#### PAGE EXTRACT:
'''

Two people fall and suffer seemingly similar injuries. Six months later, one has completely recovered but the other still has debilitating pain. How can different people seem to experience pain so differently? Through carefully controlled experiments using advanced brain imaging techniques, researchers are discovering that people’s brains can process the same pain signals from their bodies very differently. These insights are leading to surprising new strategies for controlling pain.
Advances in pain research were the focus of the first annual symposium of the NIH Pain Consortium. NIH created the consortium to enhance pain research and promote collaboration among pain researchers across the many NIH institutes and centers involved with pain research. Scientists at the inaugural symposium described their investigations into the genes involved in pain, how nerves transmit pain signals from the body to the brain, and new medications and other therapies under development.
Dr. Robert Coghill of Wake Forest University explained that there are significant differences in the way people experience pain. When people had the same level of heat applied to the backs of their legs, Coghill recounted, the intensity of pain they reported was “all over the place”—from someone who said it didn’t hurt at all to someone who said the pain was so intense they almost withdrew from the study.
Coghill’s team wanted to see whether these ratings represent a true difference in the way people experience pain or differences in how they explain what they feel. To answer this, they examined the brain activity of their subjects using an MRI (magnetic resonance imaging) machine while they applied different levels of heat. They found that those who reported feeling more pain had stronger and more frequent activation in a number of brain areas, particularly a region called the primary somatosensory cortex.
These people were all getting a generally similar input delivered to their brains, but once the signal got into their brains, it seemed to be processed differently in different people. To see if they could manipulate that processing, the researchers trained people to associate different levels of painful stimulus with different tones. They then tested the impact of expectation by signaling a moderately painful stimulus but then delivering an intensely painful one.
“When we look at their pain intensity ratings, they decrease significantly,” Coghill said. “The bigger the expectation people had that the pain was going to go down, the more the pain in fact went down. Changes in expectation accounted for 88% of the variability in the pain people said they felt.”
What’s the possibility that the subjects were only telling researchers what they thought they wanted to hear? MRI showed that their brain activation matched what they were saying they felt.
“These people really were experiencing less pain than they would normally when they were correctly expecting the stimulus,” Coghill said. Expectation has a widespread impact on how the brain processes pain.
“The final word is always look on the bright side of life,” Dr. Coghill concluded. “Try to think positively. That can really change the way you experience pain.”
Dr. M. Catherine Bushnell of McGill University said that researchers have known for years that people feel more pain when they’re focusing on it than when they’re paying attention to something else. The problem in manipulating attention, however, is that mood and emotions play such a large role. But maybe manipulating mood, she thought, can have an effect on pain.
Odors have a strong emotional impact on people. By finding an odor someone likes and one they don’t, Bushnell’s group found that you can manipulate their mood. They went on to show that odor-induced mood affects how people rate pain when researchers apply heat to their arms.
“We found that, in fact, if you correlate the rating of pain unpleasantness with all these different factors…,” Bushnell said, “the only factor that predicts the ratings of pain unpleasantness is mood.”

'''

Set down, word for word, the stretch of the pain research article from "What’s the possibility" through "brain processes pain.". Work only from the pain research article above.

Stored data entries

'''

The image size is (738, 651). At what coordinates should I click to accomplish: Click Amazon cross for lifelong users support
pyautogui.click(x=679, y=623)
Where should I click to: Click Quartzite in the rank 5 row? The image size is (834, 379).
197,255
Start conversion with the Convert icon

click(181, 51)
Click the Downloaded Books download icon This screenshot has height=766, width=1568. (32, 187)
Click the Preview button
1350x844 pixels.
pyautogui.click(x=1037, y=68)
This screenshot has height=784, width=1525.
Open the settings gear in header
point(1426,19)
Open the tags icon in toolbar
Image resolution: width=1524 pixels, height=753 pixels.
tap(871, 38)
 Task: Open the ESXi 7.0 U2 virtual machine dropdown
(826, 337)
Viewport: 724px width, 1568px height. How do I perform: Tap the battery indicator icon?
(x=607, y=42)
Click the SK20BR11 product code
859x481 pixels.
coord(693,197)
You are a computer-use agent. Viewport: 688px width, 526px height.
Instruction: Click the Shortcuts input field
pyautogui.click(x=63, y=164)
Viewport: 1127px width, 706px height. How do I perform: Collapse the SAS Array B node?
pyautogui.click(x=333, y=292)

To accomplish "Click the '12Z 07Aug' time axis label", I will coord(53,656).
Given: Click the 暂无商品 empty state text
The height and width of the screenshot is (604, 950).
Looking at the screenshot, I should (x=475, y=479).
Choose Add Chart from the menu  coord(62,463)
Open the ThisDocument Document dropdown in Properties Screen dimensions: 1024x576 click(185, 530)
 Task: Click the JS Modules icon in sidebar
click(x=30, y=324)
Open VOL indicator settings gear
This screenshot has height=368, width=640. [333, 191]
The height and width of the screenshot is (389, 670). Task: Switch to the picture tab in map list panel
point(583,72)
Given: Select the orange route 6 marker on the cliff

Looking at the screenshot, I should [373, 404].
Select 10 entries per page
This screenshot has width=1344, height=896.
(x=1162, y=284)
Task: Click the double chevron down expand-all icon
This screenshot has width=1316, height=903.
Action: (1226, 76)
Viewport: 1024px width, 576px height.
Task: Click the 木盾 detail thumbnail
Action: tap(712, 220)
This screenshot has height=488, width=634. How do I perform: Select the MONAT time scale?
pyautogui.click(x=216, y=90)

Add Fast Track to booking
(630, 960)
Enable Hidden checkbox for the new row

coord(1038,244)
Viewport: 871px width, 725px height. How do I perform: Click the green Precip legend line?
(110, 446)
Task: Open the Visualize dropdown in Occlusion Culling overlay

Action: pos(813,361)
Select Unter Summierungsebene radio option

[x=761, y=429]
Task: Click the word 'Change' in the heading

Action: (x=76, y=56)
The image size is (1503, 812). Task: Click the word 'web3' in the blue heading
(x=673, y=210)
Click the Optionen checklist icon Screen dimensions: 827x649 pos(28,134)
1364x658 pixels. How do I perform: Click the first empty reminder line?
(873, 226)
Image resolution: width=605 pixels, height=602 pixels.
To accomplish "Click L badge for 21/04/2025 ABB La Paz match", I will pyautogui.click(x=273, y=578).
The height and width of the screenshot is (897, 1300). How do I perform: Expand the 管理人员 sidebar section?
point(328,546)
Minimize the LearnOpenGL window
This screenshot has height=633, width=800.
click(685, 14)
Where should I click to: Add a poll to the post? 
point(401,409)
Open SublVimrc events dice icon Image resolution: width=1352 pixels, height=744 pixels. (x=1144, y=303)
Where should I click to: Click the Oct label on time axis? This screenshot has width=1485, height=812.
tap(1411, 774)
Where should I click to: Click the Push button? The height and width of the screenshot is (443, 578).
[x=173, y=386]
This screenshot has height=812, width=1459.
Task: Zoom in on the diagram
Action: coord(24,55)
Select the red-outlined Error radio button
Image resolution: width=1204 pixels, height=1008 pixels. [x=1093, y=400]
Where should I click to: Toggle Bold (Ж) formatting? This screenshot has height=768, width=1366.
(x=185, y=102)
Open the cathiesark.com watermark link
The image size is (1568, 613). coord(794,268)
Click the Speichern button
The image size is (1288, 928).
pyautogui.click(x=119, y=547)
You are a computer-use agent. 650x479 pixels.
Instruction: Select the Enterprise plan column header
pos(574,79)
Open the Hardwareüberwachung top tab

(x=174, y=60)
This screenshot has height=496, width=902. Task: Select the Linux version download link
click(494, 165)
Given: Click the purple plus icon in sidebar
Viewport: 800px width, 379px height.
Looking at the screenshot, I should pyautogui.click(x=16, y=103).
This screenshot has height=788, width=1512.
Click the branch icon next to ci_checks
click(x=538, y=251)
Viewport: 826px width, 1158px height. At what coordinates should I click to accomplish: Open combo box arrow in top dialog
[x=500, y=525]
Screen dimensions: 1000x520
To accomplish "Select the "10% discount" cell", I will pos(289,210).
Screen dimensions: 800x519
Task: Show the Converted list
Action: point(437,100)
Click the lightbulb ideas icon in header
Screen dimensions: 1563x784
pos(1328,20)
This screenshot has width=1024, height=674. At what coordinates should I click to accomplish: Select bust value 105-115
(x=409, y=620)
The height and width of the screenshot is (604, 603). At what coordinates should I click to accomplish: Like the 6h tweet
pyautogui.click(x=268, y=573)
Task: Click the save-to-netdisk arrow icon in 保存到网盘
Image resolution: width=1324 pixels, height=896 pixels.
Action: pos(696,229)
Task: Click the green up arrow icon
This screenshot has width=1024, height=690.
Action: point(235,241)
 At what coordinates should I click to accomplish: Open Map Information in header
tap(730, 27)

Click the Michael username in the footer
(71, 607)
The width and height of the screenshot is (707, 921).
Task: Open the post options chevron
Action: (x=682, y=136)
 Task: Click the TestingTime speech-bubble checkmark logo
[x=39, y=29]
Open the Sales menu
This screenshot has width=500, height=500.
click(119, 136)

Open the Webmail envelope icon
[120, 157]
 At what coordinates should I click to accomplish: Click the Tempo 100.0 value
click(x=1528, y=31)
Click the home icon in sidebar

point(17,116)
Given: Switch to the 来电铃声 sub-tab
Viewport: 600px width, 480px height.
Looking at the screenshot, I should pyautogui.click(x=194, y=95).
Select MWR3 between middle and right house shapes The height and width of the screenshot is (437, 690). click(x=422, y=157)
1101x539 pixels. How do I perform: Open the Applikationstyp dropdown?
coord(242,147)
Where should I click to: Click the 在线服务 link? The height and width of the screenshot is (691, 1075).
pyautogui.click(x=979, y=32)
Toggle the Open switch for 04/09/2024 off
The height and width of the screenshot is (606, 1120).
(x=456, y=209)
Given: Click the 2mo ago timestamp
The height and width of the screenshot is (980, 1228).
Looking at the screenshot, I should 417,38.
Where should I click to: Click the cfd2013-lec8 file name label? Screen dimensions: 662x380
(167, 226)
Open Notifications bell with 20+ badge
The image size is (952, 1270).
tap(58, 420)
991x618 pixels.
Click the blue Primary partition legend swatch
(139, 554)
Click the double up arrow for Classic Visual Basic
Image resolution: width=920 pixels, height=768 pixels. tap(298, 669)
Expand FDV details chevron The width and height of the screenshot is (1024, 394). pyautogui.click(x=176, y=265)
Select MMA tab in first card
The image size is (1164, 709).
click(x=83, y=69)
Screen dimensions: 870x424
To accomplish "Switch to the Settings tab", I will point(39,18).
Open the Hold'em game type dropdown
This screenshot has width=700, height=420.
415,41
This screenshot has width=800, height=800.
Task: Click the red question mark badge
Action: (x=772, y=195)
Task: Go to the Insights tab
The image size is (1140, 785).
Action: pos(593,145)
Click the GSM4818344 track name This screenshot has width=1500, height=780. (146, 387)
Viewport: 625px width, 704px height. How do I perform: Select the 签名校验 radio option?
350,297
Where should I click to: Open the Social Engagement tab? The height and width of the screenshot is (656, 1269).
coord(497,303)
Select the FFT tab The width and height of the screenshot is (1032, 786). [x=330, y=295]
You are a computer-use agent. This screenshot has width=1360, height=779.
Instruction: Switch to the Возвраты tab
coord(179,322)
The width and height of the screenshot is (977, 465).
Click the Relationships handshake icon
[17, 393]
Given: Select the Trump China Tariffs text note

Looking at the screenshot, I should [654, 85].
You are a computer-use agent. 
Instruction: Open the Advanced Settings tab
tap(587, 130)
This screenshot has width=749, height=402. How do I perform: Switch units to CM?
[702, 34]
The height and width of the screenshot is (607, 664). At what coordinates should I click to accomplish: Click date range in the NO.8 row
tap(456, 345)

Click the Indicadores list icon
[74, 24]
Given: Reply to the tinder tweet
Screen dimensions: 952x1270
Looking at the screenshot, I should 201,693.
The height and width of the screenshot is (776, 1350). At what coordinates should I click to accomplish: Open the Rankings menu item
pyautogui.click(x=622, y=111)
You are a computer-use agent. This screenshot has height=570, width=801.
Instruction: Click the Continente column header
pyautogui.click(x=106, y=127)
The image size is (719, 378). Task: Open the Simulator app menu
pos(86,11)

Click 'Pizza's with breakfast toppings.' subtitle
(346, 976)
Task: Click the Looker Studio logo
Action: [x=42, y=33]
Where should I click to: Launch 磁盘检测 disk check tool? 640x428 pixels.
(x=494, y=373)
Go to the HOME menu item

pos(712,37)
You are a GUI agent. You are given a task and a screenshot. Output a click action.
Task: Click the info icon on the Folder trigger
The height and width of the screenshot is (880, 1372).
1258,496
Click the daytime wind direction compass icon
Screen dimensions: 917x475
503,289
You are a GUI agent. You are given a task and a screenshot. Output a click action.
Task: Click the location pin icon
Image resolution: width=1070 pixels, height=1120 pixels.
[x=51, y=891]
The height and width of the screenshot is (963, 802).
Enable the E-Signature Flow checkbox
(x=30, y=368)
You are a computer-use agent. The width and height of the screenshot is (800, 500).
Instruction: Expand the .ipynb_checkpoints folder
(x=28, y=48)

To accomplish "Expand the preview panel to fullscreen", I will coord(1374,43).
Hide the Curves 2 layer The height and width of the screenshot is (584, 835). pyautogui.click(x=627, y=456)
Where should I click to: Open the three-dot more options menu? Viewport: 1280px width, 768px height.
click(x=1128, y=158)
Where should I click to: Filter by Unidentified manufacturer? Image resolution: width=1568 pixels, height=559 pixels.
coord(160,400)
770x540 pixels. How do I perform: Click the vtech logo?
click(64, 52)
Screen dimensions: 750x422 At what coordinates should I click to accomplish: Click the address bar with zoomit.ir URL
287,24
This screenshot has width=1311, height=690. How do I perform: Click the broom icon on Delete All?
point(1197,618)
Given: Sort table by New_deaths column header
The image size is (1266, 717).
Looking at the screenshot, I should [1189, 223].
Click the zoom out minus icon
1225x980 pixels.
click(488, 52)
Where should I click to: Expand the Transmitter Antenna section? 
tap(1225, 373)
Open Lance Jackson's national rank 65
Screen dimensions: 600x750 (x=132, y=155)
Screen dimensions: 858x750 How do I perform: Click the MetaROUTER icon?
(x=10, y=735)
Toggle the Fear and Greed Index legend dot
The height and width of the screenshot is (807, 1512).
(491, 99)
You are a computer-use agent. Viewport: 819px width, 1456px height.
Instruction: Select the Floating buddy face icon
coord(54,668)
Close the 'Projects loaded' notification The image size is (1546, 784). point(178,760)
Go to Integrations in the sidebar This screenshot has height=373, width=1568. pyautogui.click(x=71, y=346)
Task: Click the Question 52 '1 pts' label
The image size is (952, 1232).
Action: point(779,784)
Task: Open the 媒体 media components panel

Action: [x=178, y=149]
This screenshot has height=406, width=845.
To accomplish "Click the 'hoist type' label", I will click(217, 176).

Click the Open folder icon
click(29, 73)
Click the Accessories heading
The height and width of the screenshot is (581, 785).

'''

#### SOLVED EXERCISE:
What’s the possibility that the subjects were only telling researchers what they thought they wanted to hear? MRI showed that their brain activation matched what they were saying they felt.
“These people really were experiencing less pain than they would normally when they were correctly expecting the stimulus,” Coghill said. Expectation has a widespread impact on how the brain processes pain.